Researchers at Koi Security have uncovered a malicious npm package that stole WhatsApp credentials and messages while functioning perfectly as a legitimate API library. The lotusbail package accumulated over 56,000 downloads in six months.
Researchers at Koi Security have exposed a sophisticated supply chain attack that rewrites the rules for npm malware. The lotusbail package, posing as a WhatsApp Web API library, stole authentication credentials, intercepted messages, and installed persistent backdoors—all while functioning flawlessly as advertised.
This marks the second major discovery from Koi's research team this week. Just days ago, we reported on their investigation into the GhostPoster campaign, which concealed malicious code inside Firefox extension logo files. The pattern emerging from their work suggests attackers are evolving beyond simple typosquats into far more dangerous territory.
The lotusbail package accumulated over 56,000 downloads across six months and remains live on the npm registry at the time of writing. What makes this case particularly alarming is that the package actually works.
Built as a fork of the legitimate @whiskeysockets/baileys library, lotusbail provided real WhatsApp messaging functionality. Developers could send messages, receive them, handle media files, and manage contacts exactly as the documentation promised. The code passed functionality tests and survived code reviews because it did exactly what it claimed to do—plus something extra.

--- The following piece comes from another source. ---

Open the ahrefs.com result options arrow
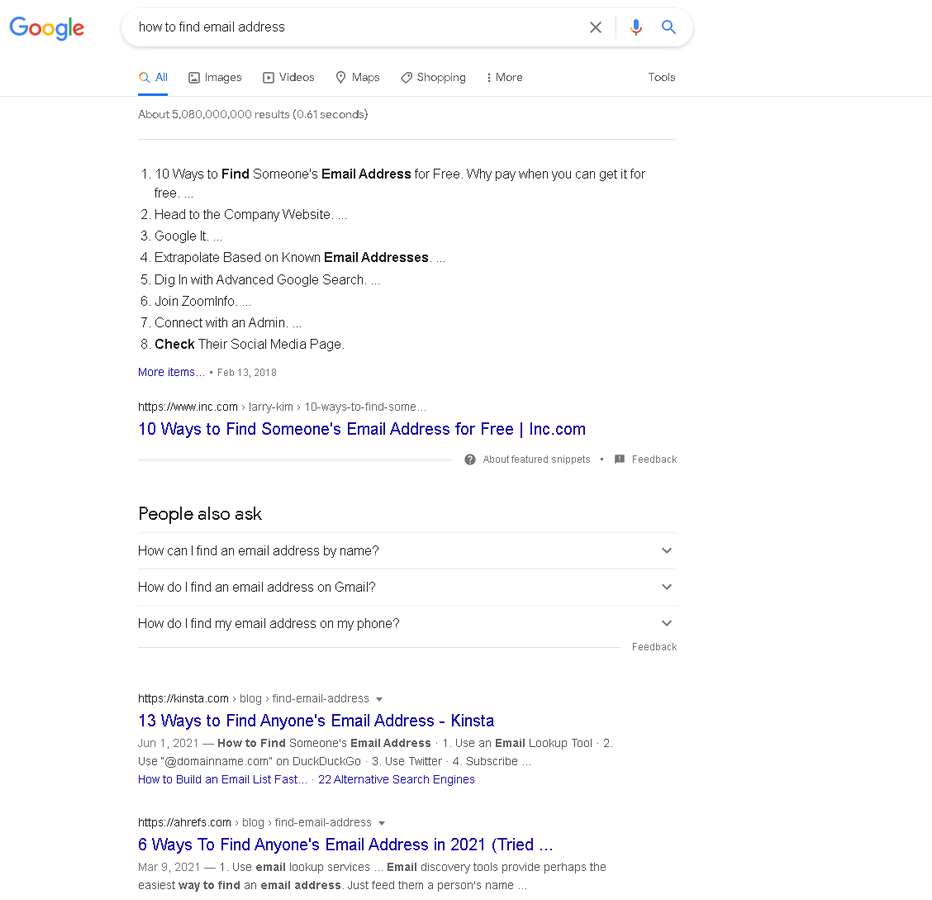This screenshot has height=900, width=932. click(382, 824)
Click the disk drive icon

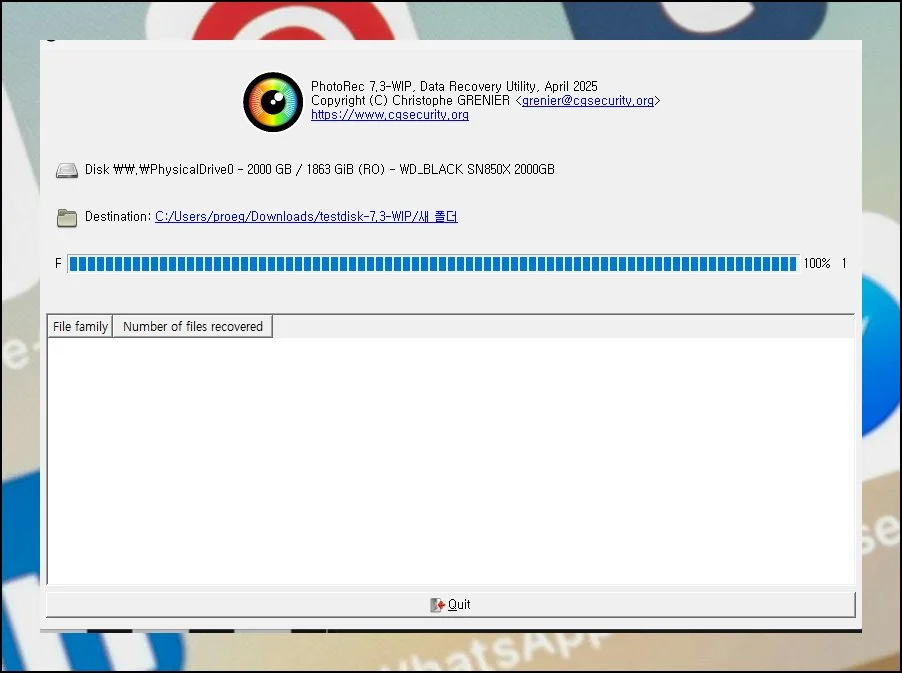(67, 170)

According to Koi Security's analysis, the malware wrapped the legitimate WebSocket client that communicates with WhatsApp servers, intercepting every piece of data flowing through the connection. Authentication tokens, complete message history, contact lists, and media files all got duplicated and encrypted before exfiltration to attacker-controlled servers.

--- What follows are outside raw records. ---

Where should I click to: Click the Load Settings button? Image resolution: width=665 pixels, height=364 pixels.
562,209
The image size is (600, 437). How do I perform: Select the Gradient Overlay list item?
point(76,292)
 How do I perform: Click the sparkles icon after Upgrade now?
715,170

The most dangerous aspect of this attack involves WhatsApp's device pairing mechanism. Koi's researchers discovered that lotusbail includes a hardcoded pairing code buried in encrypted configuration strings. When developers authenticated their applications using this library, they unknowingly linked the attacker's device to their WhatsApp account.
This creates persistent access that survives even after the malicious package is removed. Uninstalling lotusbail from your project doesn't revoke the pairing—the attacker's device remains linked to your WhatsApp account until you manually unlink all devices through WhatsApp settings.
The malware also included 27 anti-debugging traps and four layers of obfuscation (Unicode manipulation, LZString compression, Base-91 encoding, and AES encryption) to hide the exfiltration server location. Custom RSA encryption—unnecessary for a legitimate WhatsApp library—was implemented specifically to encrypt stolen data before transmission.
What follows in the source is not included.